Release Date: August 8, 2013
Director: Rohit Shetty
Story by: K. Subhash
Screenplay by: Yunus Sajawal, Robin Bhatt, Farhad, Sajid
Cast: Shah Rukh Khan, Deepika Padukone, Nikitin Dheer, Satyaraj
I gotta give it to Bollywood — it takes a bit of talent to make movies longer than two hours not seem THAT long, as I’ve found myself in innumerable Hollywood and Japanese movies asking myself “IS IT OVER YET??” Though, I must admit Chennai Express is short by its standard clocking at barely 2.20hrs.

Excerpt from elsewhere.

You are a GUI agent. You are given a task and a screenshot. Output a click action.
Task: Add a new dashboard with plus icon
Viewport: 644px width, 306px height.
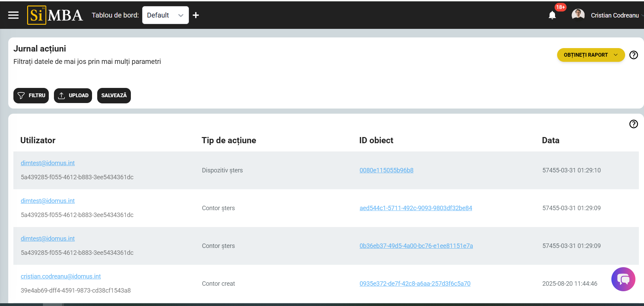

It explores familiar territory for Shahrukh Khan and his iconic quicksilver-tongued Rahul, and a mish-mash of storylines ranging from taking a bit of DDLJ [funny spoof and all] to a hint of Veer-Zaara, a sprinkle of Swades with a dash of Bollywood action comedy, and a My Name Is Khan garnish. And don’t EVER miss the Life of Pi mention, it’s so ridiculous, it’s onomatopoeic funny.
In Chennai Express, Rahul is an orphan, raised by his grandparents who own a candy shop. On the day of Rahul’s grandfather’s (Lekh Tandon) 100th birthday, he kicks the bucket as he awaits the 100th run of cricket. At forty, Rahul had always felt anchored by his love for his grandparents, so suddenly… kind of free, he jumps at the opportunity when his friends suggest partying in Goa  … until his grandmother (Kamini Kaushal) informs him that his grandfather’s last wish was having his ashes immersed at the Ganges and in the holy waters of the Rameshwaram , sending him off on an adventure South instead of North, as he encounters Meena (Padukone) on board of the Chennai Express.
I have to admit that I thought the first half of Chennai Express was pretty comical, even with the over the top product placement so in your face, I couldn’t help but laugh (and later gasp, even though I’m not fond of phones). There was some awkward dialog-translation-issues, which included parentheticals with what language they were speaking. If I’m not mistaken it included Maithili besides Tamil and regular Hindi, hindering the flow of the reading on top of the speed of Bollywood content. To me it seems; mainstream Bollywood with the dance sequences, colors and self-references, it usually feels like they’re made for an audience that needs to have EVERYTHING. On top of the language information, I began to feel quite overwhelmed, but by the second half of the film, Chennai Express really had used much of what it had to offer.
When I was introduced to Padukone in her role on Om Shanti Om, she felt a somewhat bland to me… and with the age disparity between her and Khan, I was already chucking Khan into the leading actors who kept aging, while their love interests didn’t , but I was surprised they mocked it a little instead of leaving it hanging around. In regards of its story, I feel this tries to share too many qualities with Khan’s genre-changing DDLJ (but at least it knows it) — besides spoofing it at the beginning, they even have matching “I get drunk” sequences in 1 2 3 4… Get on the Dance Floor  with a cameo by Priyamani. It’s probably the only high-strung musical number that even seems speed up. However, Chennai Express continues by displaying the same issues I had with DDLJ, by letting Padukone take a step back, letting Khan earn his place as the worthy “ordinary man” who deserves the girl.
As a cherry-popping TRUE Bollywood experience on the big screen? I just can’t believe the disparity in how some of the musicals clips uploaded online lack color contrast despite the fact that both the clips and the cinema used digital sources. For example, during the sequence of Kashmir Mein Tu Kanyakumari , which is as colorful as a daytime musical sequence can be, the colors on the upload look quite muted compared to what was on the big screen. Or maybe I’m just not normally accustomed to caring about picture quality in fluff content.